Je ne sais pas si l'éthique protestante versus éthique catholique explique tout, mais il est certain qu'il y a des facteurs sociologiques à prendre en compte et, si le manque de ressources a certainement handicapé l'empire ottoman, l'immensité du bazar, comme vous dites, y est aussi pour beaucoup.

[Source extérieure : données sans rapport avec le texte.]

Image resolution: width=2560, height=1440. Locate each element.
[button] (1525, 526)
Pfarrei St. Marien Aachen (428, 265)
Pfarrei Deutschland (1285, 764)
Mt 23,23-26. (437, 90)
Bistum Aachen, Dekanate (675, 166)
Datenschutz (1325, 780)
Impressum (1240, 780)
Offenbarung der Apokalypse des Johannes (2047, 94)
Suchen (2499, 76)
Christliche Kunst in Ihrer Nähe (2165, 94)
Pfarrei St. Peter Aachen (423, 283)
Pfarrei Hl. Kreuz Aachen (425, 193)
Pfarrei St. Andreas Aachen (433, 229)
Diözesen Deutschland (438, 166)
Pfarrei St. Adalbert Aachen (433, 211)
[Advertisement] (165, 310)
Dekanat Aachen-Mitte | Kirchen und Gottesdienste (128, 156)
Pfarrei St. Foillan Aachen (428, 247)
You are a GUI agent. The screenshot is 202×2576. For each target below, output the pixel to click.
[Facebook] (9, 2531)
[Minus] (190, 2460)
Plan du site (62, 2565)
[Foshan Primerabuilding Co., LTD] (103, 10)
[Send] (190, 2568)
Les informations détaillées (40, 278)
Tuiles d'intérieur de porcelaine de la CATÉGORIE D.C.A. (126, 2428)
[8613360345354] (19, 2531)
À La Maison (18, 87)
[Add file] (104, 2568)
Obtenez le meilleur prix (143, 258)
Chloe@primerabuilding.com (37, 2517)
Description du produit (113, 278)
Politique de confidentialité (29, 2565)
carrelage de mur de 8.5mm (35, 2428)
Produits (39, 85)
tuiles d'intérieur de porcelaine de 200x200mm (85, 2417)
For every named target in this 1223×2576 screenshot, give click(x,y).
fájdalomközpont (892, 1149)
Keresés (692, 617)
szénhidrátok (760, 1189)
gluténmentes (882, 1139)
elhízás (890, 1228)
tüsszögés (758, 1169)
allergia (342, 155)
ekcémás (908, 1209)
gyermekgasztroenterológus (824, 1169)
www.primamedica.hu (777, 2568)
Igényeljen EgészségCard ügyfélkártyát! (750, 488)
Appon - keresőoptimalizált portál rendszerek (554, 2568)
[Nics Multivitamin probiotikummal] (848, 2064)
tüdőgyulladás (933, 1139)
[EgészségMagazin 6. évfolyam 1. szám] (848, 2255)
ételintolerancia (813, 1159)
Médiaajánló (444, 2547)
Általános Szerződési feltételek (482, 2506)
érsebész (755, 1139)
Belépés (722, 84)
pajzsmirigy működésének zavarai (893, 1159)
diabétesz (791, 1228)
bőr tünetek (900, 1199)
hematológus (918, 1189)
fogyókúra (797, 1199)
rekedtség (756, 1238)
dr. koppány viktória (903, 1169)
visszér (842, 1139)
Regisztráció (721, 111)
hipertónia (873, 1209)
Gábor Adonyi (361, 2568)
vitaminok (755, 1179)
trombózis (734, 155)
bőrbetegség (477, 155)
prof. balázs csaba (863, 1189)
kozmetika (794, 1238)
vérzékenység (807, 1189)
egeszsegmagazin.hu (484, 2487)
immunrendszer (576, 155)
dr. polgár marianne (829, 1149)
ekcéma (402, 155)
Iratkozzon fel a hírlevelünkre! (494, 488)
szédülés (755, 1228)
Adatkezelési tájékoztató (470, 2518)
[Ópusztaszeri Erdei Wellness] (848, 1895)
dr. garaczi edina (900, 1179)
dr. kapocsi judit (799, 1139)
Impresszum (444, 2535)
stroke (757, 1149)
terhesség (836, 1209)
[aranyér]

A contrario la Russie, sans l'absurdité de l'organisation soviétique, jouirait aujourd'hui d'un niveau de vie équivalent à celui de l'ouest de l'Europe.

Pour en revenir à la question initiale, je trouve la France de 1991 très bien remise du choc de 1973. La suite est hors limite chronologique.

Aux ouvrages que vous recommandez, j'ajouterais ceux d'Emmanuel Todd (on peut rester sceptique, mais l'approche sociologique est instructive) et l'excellent ouvrage de Thomas Pikettiy, Le capital au XXIème siècle où, comme le titre ne l'indique pas, est retracée l'évolution des revenus et des inégalités depuis le dix-huitième siècle.